STATED TASK: Rewrite the material starting at the line that contains "You are a GUI" and ending at the end of the material, swapping "avatar" for "profile icon" and leaving everything else as it is.

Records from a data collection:
◆ ◆ ◆ ◆

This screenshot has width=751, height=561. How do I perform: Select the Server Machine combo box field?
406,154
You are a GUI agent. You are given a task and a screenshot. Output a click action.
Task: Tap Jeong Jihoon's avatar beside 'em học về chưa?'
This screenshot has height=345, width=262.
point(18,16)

◆ ◆ ◆ ◆

WRITTEN RESPONSE:
You are a GUI agent. You are given a task and a screenshot. Output a click action.
Task: Tap Jeong Jihoon's profile icon beside 'em học về chưa?'
This screenshot has height=345, width=262.
point(18,16)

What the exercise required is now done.